━━ GIVEN RECORDS

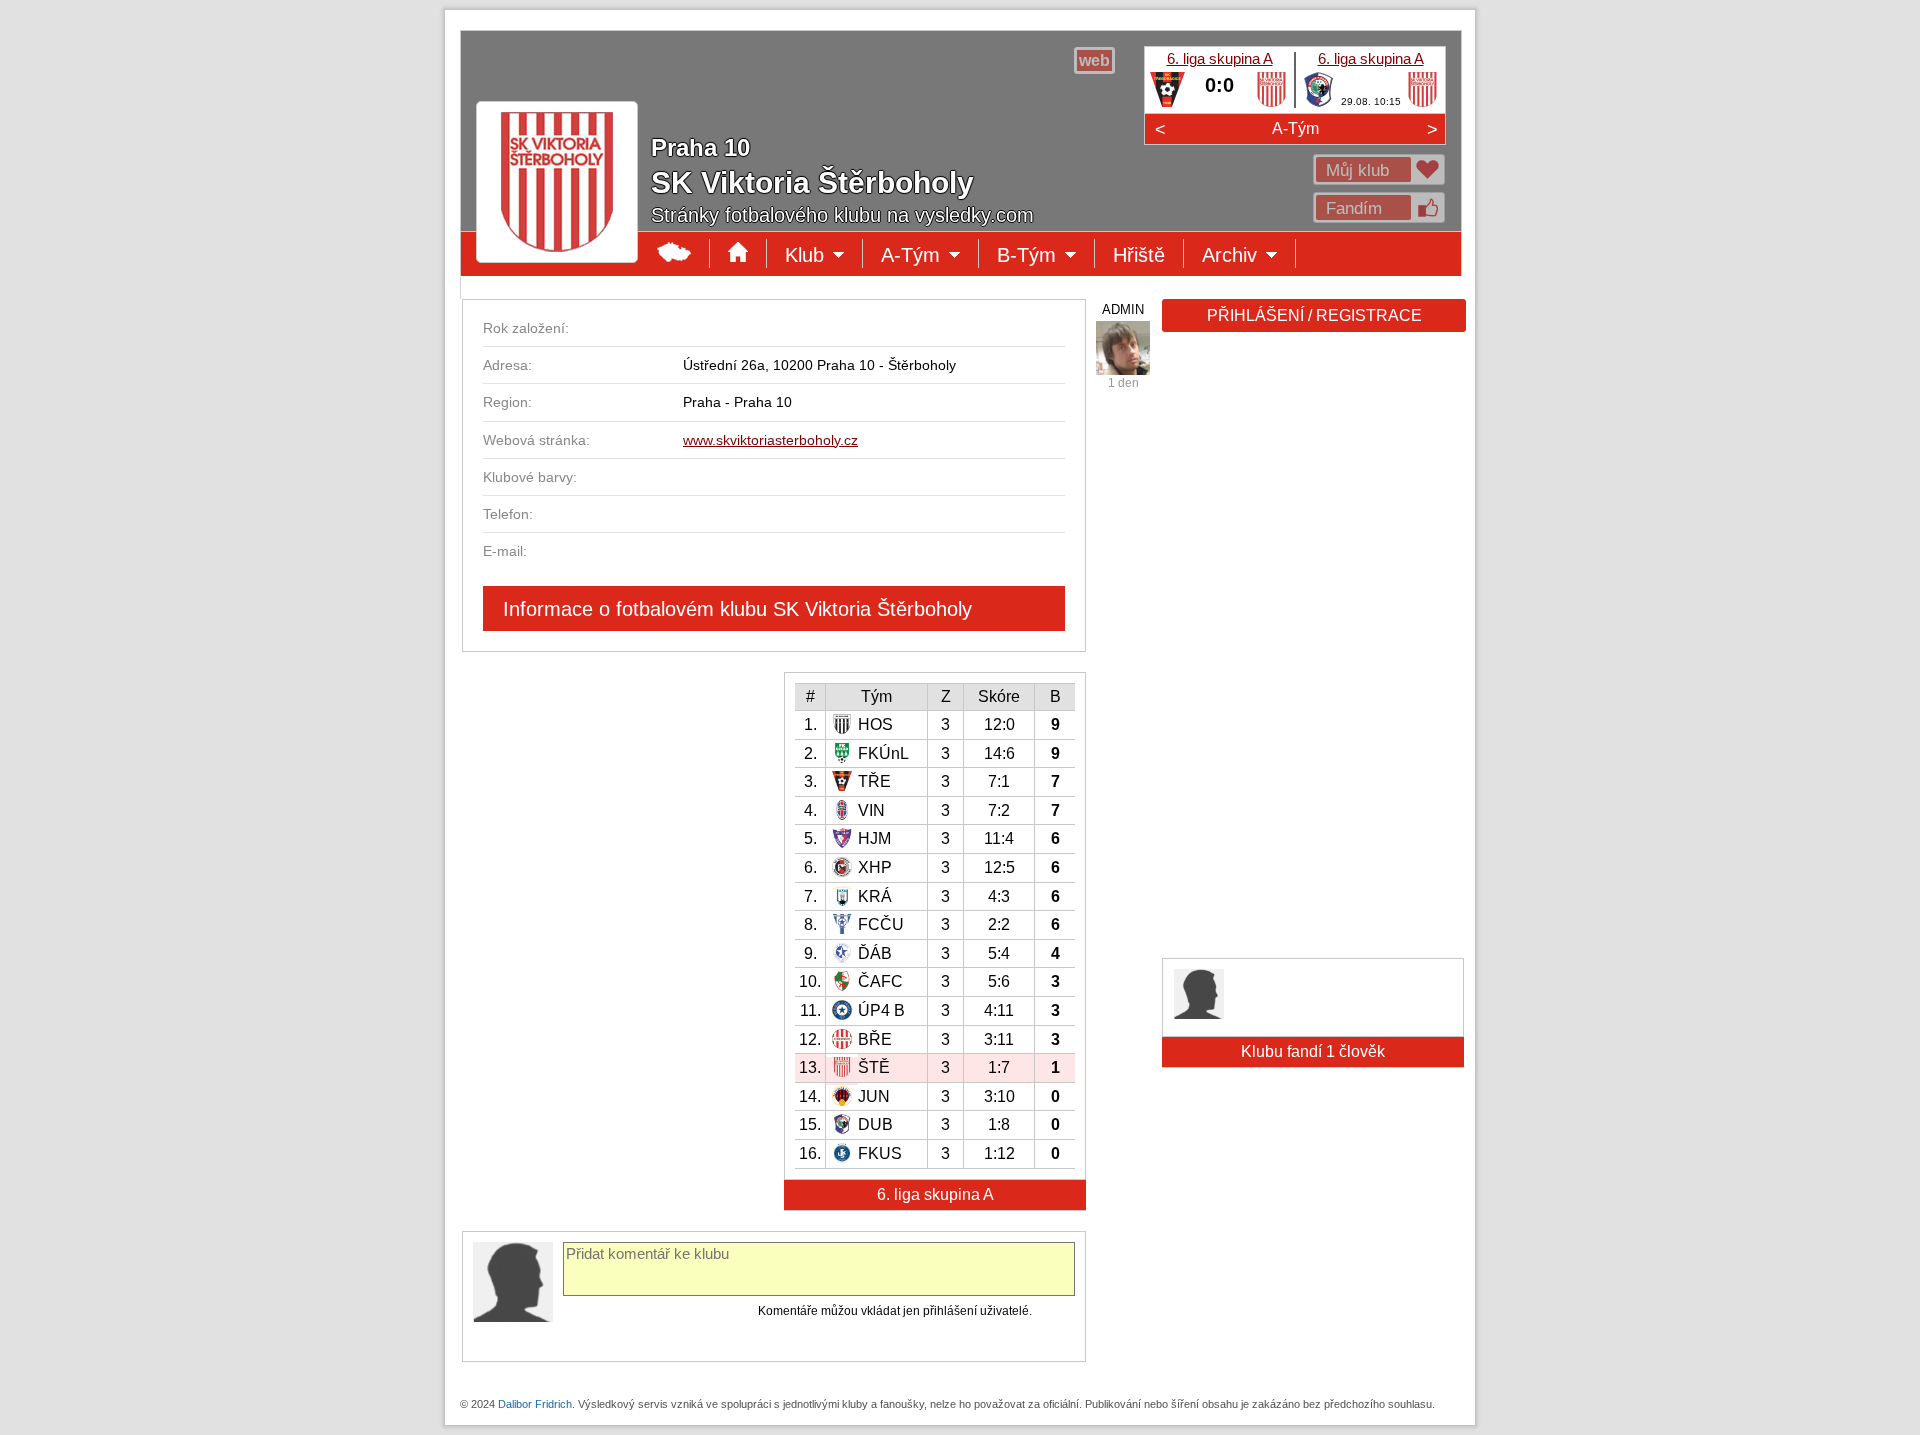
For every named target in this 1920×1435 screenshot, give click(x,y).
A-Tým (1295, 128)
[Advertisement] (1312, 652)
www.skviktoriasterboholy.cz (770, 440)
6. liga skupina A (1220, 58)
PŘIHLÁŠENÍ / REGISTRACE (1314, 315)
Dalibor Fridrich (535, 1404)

━━━━

AIM OF THE TASK
What is wanted is an exact repeat of the lines from the one with "6. liga skupina A (1220, 58)" through the last line of the listing above, and no other text.

YOUR RESPONSE
6. liga skupina A (1220, 58)
PŘIHLÁŠENÍ / REGISTRACE (1314, 315)
Dalibor Fridrich (535, 1404)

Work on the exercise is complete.